Stored data:

------------------------

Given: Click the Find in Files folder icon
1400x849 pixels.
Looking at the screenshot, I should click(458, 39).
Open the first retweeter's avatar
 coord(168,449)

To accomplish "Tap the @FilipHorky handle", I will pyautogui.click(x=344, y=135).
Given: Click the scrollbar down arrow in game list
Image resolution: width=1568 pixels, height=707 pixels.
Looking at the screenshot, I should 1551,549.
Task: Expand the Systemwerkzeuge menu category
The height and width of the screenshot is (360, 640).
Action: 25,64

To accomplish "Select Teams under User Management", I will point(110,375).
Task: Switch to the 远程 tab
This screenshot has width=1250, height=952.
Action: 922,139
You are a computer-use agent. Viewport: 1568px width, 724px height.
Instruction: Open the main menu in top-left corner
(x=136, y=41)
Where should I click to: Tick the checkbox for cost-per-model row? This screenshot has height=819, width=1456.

------------------------

TO DO:
Line by line, please reproduce the records exactly.

OUTPUT BELOW:
Given: Click the Find in Files folder icon
1400x849 pixels.
Looking at the screenshot, I should click(458, 39).
Open the first retweeter's avatar
 coord(168,449)

To accomplish "Tap the @FilipHorky handle", I will pyautogui.click(x=344, y=135).
Given: Click the scrollbar down arrow in game list
Image resolution: width=1568 pixels, height=707 pixels.
Looking at the screenshot, I should 1551,549.
Task: Expand the Systemwerkzeuge menu category
The height and width of the screenshot is (360, 640).
Action: 25,64

To accomplish "Select Teams under User Management", I will point(110,375).
Task: Switch to the 远程 tab
This screenshot has width=1250, height=952.
Action: 922,139
You are a computer-use agent. Viewport: 1568px width, 724px height.
Instruction: Open the main menu in top-left corner
(x=136, y=41)
Where should I click to: Tick the checkbox for cost-per-model row? This screenshot has height=819, width=1456.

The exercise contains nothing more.